# Fifa 11



## Matt. (Aug 26, 2007)

Any Fifa players here? 

Do you know where i can look at tactics to change and which tactics are best for each team? 

I have a game to play with someone from work and i CAN'T lose! 

I dont want to cheat its just to help.


----------



## Scrim-1- (Oct 8, 2008)

I play alot of FIFA the key to winning, pass the ball around until you can find a clear opportunity to score. 

Looking forward to FIFA 12


----------



## Matt. (Aug 26, 2007)

Do you know anything about the tactics?


----------



## CraigQQ (Jan 20, 2011)

your original question is a bit vague matt..

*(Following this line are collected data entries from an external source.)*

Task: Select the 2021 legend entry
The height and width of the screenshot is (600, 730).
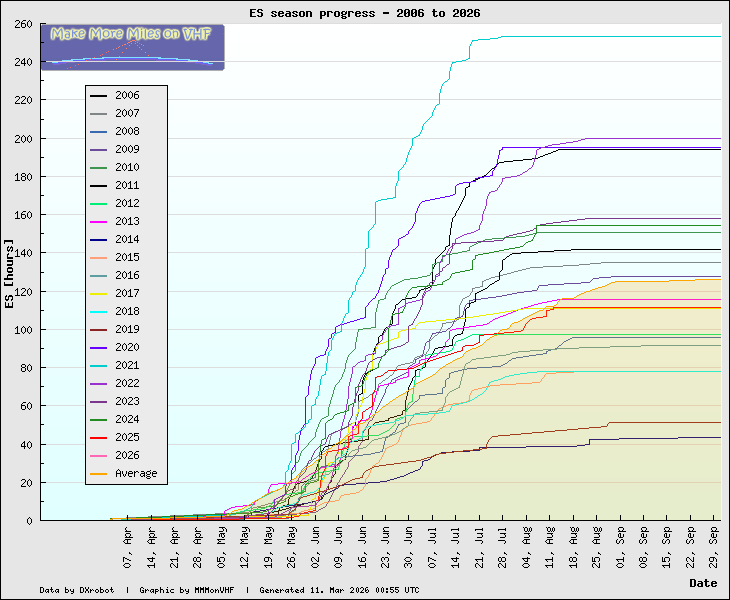Action: (127, 366)
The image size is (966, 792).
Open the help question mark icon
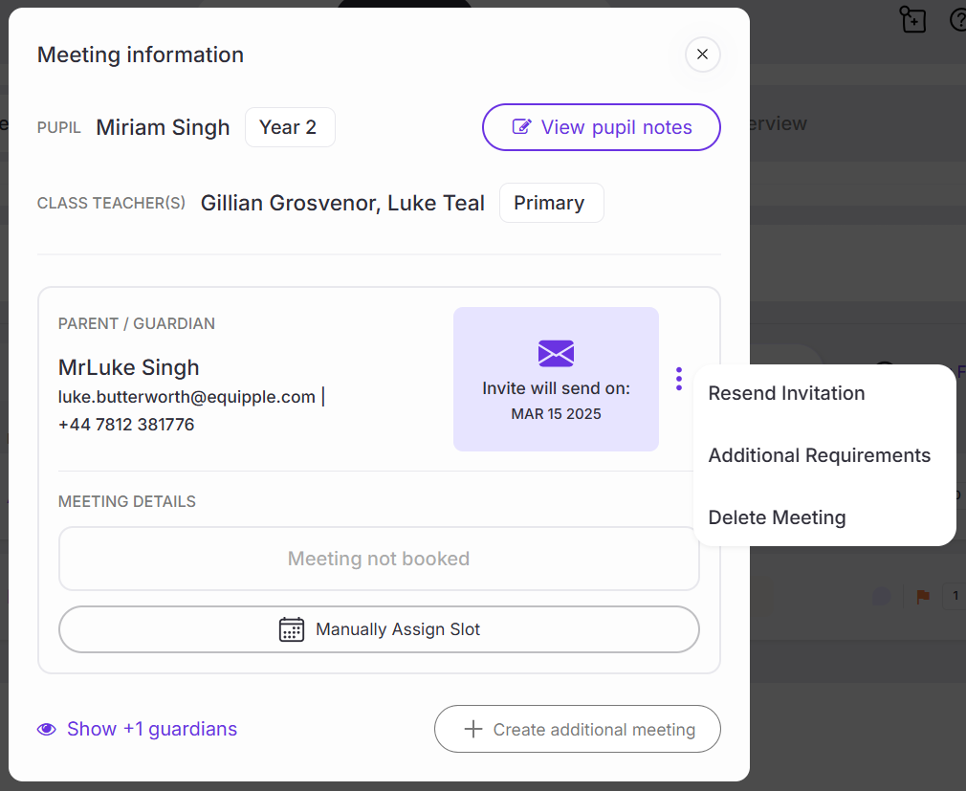[958, 20]
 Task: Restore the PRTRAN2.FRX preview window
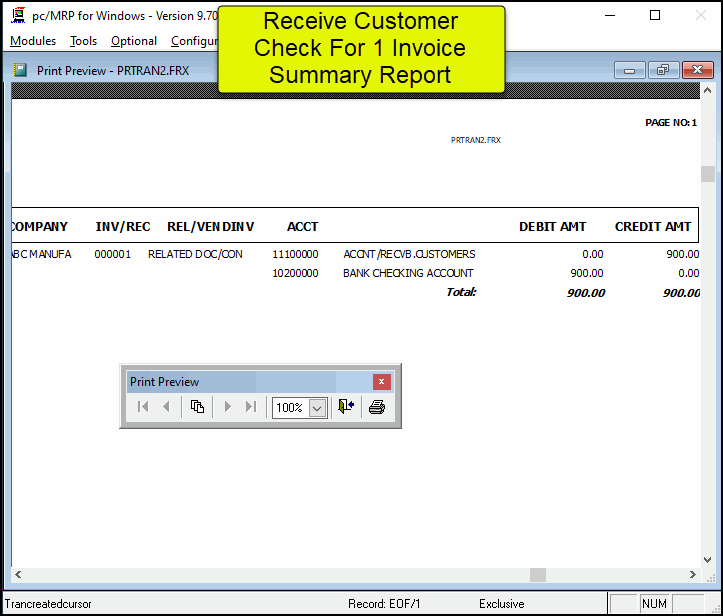(x=662, y=70)
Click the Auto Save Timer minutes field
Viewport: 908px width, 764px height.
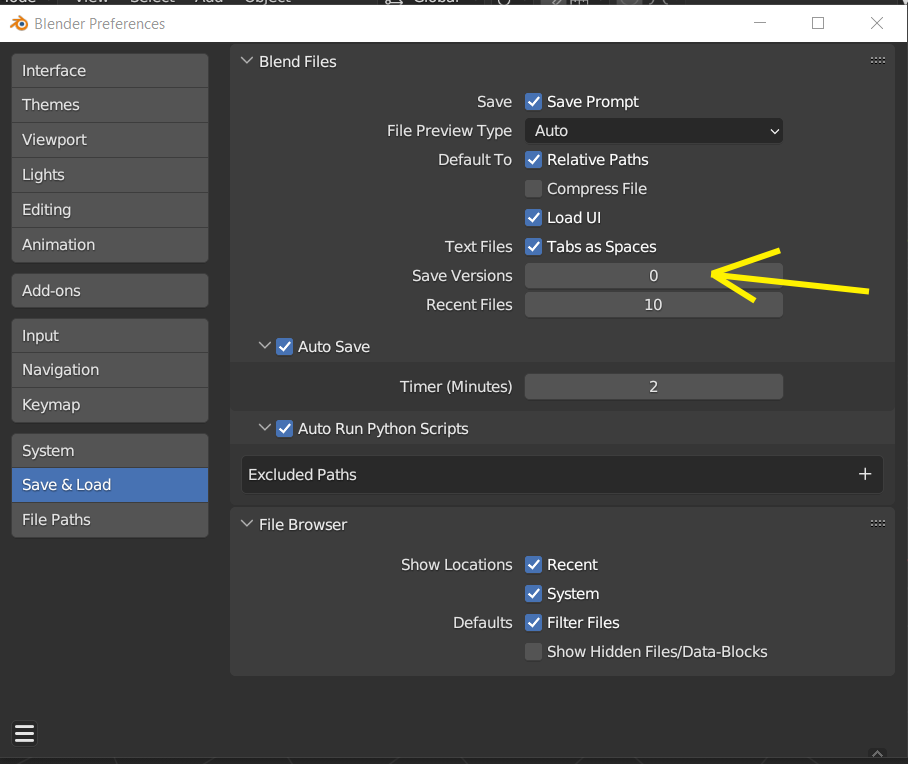coord(653,387)
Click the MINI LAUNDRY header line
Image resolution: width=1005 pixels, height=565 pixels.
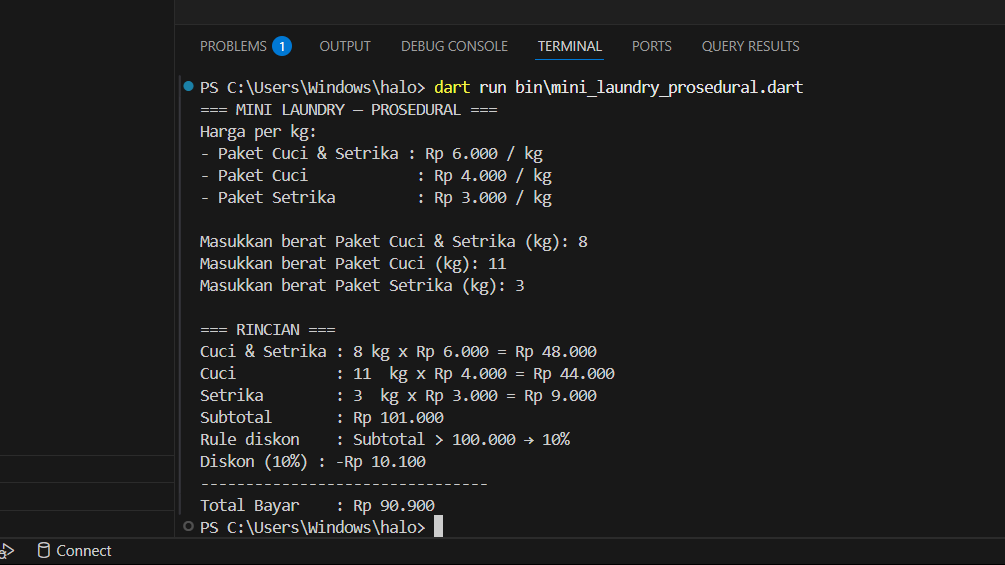(x=348, y=110)

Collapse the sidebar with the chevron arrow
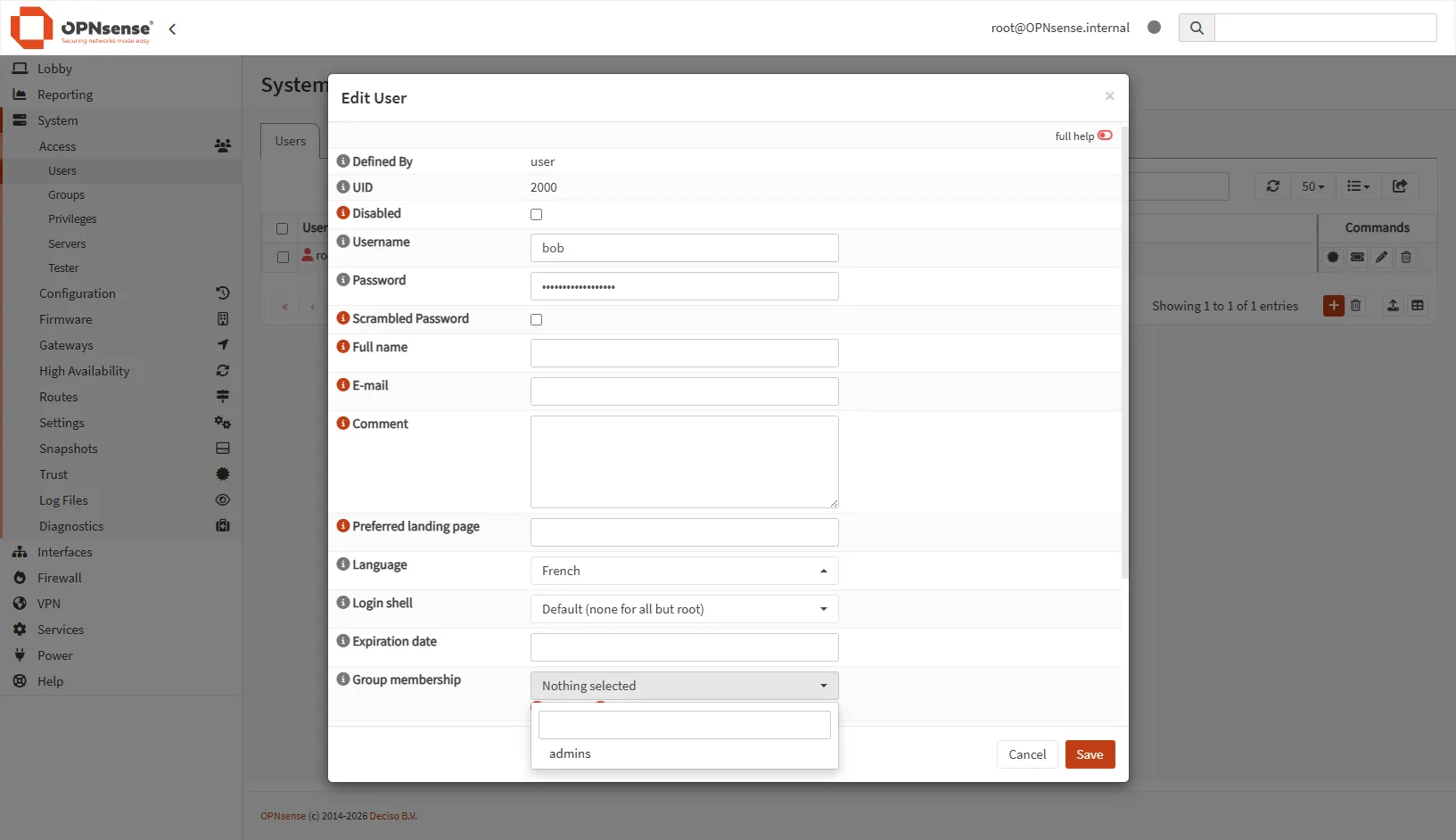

what specifically are you looking to change with the tactics?


----------



## CraigQQ (Jan 20, 2011)

to set custom tactics go to team management and select custom tactics.. plenty to mess with in there.. 
then if you want to go a wee bit more, go to formation. select what formation you want, press the X(if playing on 360) or [](if playing on ps3) and it will let you edit the formation click on a player and you can move his base position. switch his work rate (how often they go forward/back) and his positioning.

to be honest theres no set custom tactic for each team thats best.. its down to hundreds of experiments and finding what suits your style (i leave it as fifa has it these days..) 
used to do the custom thing.. little to no difference imo.


----------



## Matt. (Aug 26, 2007)

I know how to set and change formation etc.

I just wondered if there was somewhere that had all the teams with the best tactics.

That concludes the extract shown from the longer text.